El espíritu de la colmena (Víctor Erice, 1973)
El primer largometraje de Victor Erice sustenta una reflexión de especial intensidad sobre el desplazamiento de los códigos de tradición oral (desde la distinción de las setas a las melodías infantiles citadas instrumentalmente en la banda sonora) al ser penetrados por elementos del mundo urbano: el ferrocarril y un cinematógrafo ambulante, cuya sesión es convocada por un pregonero, trazando desde el arranque la ambivalencia referencial que articula la médula del film. Multiplicando su poder recíproco, ambos dispositivos ponen en escena la simbología del cuerpo adulto, a través de su representación en el mito de Frankenstein (la proyección de la cinta de James Whale) y de la llegada furtiva de un hombre herido que se arroja del tren (¿un delicuente, un miembro del maquis?: en todo caso, un superviviente provisional del Cataclismo) a quien la niña protagonista descubre en la casa abandonada que sirve como teatro de sus juegos y representaciones fantasmáticas: cuerpo igualmente ligado al proceso institucional de aprendizaje merced a un fragmentado maniquí anatómico escolar. Itinerarios del saber reflejados en pinturas de la casona familiar, el Angel de la Guarda en el dormitorio infantil y un San Jerónimo que preside el despacho del padre, solitario escritor de un cuaderno de memorias. Padre retratado junto a Unamuno que rastrea noticias ignotas en una radio de galena, madre que persigue una canción de Lorca en la afinación desvencijada del piano y escribe una carta (un texto anclado en la visión de la hecatombe) que le será devuelta: doble hermetismo que envuelve el avatar de unos personajes dolorosamente confinados en la posguerra esteparia de la vieja Castilla.

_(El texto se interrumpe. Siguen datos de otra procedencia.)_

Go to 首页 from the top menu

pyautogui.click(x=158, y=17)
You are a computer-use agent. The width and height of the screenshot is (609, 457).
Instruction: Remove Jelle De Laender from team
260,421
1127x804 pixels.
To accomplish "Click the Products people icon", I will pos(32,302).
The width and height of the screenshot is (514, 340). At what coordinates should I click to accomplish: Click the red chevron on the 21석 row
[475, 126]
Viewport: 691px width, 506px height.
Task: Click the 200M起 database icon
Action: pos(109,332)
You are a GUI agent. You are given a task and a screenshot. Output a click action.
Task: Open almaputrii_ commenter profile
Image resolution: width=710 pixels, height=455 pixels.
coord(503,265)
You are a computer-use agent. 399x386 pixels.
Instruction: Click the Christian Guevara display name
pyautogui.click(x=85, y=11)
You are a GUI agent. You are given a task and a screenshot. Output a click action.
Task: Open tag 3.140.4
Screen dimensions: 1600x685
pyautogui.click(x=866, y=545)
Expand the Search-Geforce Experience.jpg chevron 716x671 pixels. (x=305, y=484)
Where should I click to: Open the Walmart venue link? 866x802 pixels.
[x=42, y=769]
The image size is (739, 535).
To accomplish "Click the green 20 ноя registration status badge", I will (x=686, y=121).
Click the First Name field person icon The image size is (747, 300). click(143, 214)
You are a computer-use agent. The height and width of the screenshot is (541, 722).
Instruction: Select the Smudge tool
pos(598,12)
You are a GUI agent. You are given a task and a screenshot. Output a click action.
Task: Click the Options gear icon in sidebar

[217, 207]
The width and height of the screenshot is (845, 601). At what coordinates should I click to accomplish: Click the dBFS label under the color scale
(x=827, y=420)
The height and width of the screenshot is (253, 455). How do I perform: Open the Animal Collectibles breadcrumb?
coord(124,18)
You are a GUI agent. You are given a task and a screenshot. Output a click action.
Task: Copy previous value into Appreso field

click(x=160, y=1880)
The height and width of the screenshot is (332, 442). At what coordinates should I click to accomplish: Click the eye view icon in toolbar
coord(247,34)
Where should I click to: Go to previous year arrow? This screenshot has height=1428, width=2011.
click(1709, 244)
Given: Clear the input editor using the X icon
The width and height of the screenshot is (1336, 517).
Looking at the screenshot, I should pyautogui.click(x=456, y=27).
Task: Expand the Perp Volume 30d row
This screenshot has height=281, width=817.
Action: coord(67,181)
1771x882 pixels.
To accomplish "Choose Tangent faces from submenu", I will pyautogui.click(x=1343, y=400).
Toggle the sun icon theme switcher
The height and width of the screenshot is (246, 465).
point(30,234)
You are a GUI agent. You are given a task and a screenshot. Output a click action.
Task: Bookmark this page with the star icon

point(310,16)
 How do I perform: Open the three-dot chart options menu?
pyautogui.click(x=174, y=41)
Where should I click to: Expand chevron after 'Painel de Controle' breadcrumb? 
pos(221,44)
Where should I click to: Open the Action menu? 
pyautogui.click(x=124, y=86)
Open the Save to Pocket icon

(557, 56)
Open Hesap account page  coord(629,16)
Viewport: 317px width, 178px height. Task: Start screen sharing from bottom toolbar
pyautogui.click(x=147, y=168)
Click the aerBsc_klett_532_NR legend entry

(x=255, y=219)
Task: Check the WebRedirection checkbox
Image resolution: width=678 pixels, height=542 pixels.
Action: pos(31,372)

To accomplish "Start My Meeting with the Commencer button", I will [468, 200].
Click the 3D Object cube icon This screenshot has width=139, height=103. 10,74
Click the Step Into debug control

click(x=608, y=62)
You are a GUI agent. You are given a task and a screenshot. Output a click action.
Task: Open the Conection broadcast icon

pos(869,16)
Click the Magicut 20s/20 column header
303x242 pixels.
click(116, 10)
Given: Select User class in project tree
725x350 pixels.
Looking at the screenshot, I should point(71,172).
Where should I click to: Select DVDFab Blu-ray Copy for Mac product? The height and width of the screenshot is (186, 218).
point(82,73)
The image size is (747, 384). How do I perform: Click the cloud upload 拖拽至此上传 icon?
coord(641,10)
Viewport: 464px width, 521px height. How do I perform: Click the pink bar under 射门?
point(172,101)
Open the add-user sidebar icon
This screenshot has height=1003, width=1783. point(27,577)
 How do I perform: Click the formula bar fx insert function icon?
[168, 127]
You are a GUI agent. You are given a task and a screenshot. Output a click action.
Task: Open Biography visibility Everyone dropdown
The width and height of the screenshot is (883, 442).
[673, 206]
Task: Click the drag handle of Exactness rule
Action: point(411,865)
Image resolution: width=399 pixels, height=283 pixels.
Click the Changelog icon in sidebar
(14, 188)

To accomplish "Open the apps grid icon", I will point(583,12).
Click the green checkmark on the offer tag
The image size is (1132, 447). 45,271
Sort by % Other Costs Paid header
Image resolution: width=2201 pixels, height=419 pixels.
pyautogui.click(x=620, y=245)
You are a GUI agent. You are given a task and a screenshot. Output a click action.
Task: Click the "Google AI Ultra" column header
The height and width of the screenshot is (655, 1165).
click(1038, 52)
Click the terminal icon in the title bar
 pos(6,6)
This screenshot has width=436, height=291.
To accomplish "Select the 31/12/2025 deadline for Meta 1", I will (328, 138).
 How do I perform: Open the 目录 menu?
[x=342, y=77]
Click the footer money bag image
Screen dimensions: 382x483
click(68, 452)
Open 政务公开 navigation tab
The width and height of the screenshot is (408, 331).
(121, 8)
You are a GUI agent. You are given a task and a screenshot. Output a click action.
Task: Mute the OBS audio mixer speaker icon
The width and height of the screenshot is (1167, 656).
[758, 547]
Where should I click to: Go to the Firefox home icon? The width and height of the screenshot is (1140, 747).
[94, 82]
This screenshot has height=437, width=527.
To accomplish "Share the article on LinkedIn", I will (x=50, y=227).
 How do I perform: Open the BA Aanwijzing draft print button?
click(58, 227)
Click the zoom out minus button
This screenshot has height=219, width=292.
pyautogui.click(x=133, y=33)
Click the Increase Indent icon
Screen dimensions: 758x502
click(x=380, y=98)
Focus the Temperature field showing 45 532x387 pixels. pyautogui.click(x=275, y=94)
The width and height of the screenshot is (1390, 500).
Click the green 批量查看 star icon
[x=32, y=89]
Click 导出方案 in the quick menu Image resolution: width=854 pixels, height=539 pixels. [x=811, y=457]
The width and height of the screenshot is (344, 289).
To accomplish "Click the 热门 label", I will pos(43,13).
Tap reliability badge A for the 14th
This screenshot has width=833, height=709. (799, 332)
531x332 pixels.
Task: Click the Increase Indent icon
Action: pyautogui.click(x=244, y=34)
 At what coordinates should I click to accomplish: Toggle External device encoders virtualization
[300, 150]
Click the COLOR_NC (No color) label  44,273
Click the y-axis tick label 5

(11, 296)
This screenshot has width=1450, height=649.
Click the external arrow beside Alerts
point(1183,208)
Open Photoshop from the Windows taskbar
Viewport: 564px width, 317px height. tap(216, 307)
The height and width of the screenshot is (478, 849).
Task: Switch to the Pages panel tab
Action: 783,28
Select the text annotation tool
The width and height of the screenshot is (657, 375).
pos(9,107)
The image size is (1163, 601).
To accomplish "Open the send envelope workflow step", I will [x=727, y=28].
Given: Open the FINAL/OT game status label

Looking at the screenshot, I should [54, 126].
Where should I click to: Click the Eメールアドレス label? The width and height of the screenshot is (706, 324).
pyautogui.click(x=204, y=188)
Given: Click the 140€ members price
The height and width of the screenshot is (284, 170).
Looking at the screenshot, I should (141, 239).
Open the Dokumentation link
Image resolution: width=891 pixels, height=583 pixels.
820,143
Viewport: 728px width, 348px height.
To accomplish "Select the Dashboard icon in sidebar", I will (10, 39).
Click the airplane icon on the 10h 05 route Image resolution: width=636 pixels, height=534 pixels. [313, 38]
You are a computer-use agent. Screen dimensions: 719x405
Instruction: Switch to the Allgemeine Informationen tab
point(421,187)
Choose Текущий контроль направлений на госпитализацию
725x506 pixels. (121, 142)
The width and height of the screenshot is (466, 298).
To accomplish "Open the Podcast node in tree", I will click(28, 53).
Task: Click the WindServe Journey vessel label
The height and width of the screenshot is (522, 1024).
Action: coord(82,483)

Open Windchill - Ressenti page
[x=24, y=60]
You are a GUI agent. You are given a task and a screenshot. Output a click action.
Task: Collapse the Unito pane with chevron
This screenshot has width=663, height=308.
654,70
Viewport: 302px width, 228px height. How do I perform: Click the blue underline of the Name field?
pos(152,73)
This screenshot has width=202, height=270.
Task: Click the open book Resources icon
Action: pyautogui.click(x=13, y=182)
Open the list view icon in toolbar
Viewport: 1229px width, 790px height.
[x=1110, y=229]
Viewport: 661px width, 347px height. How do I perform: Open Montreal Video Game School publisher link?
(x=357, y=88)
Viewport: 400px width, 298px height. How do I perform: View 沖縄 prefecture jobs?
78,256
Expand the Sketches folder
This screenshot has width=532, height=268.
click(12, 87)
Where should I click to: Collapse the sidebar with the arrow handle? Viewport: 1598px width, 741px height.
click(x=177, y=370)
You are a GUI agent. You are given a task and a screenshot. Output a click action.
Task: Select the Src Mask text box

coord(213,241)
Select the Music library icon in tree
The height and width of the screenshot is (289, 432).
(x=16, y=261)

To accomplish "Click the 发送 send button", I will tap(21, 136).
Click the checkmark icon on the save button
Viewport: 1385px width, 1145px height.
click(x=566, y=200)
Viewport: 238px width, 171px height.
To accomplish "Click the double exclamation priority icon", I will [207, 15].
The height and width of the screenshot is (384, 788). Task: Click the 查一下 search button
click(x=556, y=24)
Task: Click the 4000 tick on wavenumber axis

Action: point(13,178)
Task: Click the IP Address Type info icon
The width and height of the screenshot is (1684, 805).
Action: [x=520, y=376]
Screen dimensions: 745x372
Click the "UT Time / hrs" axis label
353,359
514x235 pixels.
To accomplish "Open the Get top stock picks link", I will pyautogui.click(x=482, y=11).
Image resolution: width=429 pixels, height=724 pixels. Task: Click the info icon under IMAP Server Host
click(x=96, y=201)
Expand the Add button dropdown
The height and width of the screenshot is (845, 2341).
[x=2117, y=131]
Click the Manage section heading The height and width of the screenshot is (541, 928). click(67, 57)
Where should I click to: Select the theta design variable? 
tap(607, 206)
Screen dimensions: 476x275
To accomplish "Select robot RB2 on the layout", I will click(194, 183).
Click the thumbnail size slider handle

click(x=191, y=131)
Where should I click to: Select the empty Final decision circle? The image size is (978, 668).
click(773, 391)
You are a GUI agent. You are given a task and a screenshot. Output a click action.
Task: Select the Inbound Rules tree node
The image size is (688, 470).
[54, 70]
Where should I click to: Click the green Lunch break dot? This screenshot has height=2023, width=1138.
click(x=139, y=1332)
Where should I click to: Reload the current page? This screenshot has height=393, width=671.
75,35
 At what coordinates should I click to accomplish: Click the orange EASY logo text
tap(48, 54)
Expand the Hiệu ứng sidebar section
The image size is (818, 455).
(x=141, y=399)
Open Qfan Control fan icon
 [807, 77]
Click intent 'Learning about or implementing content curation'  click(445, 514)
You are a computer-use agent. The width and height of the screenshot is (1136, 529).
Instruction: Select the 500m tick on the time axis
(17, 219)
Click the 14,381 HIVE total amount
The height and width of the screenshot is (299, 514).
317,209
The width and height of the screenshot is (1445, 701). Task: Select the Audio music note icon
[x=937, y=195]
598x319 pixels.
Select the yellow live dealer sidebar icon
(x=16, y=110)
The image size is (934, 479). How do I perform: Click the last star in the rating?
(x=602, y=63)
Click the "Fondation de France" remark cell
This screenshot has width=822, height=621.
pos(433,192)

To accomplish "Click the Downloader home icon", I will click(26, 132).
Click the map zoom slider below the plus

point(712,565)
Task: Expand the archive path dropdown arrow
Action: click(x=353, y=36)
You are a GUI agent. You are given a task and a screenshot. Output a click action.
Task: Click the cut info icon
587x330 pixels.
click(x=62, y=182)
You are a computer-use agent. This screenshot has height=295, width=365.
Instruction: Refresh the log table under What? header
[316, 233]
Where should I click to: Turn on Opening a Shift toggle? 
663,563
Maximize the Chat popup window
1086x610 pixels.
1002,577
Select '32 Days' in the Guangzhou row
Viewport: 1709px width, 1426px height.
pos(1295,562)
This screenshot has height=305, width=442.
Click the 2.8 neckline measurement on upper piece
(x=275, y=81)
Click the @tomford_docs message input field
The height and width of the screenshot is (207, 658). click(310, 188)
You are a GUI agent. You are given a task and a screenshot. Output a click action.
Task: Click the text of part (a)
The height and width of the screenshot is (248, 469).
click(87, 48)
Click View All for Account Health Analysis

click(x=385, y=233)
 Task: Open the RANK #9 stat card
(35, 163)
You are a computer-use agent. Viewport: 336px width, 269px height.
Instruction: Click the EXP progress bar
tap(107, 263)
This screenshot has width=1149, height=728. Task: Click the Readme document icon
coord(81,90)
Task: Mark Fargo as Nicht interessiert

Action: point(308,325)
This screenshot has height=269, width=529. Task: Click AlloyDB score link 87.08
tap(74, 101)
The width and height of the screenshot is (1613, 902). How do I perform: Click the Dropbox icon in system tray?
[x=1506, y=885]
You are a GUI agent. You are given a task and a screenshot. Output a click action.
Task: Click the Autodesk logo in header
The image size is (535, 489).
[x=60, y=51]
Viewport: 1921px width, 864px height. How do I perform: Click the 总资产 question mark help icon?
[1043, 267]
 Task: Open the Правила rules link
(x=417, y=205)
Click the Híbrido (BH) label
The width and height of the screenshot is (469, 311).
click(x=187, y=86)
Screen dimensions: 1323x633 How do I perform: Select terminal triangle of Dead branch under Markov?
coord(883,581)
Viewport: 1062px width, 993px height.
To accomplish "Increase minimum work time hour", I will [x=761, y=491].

El encuentro entre la niña y el hombre ejemplifica ese desplazamiento del sentido derivado del encabalgamiento de códigos: subrepticiamente, como en Marcelino, pan y vino (film casi contemporáneo del tiempo ficcional), la niña proporciona un alimento al herido (lo que, como en la obra de Vajda, es recogido por la cámara a la altura de la cabeza de éste) que, en lugar de los significantes eucarísticos, consiste ahora en una manzana no menos simbólica. Imaginería cinematográfica frente al acervo bíblico, dialéctica de Antiguo y Nuevo Testamento, espacio de la fabulación truncado por la muerte del fugitivo a manos de la Guardia Civil: represión (o espada flamígera) que arroja a la protagonista a la tiniebla de la alucinación y de la pérdida. Empero, tan doloroso tránsito hacia la madurez evoca un futuro que, pese a la desolación del relato, dista de estar fijado: la reflexión del médico a la madre (lo importante es que tu hija vive, redundando en la metáfora implícita en el texto escrito por el padre) habla de un porvenir político que, en los días del estreno, permanecía aún verosímilmente abierto.
Narrado en largos planos fijos, con escaso diálogo y eficazmente puntuado por una música de sobriedad espartana, el film ―una de las obras máximas de la cinematografía española y una de las más singulares de la historia― posee un sortilegio indefinible y un aliento onírico incuestionable y propio.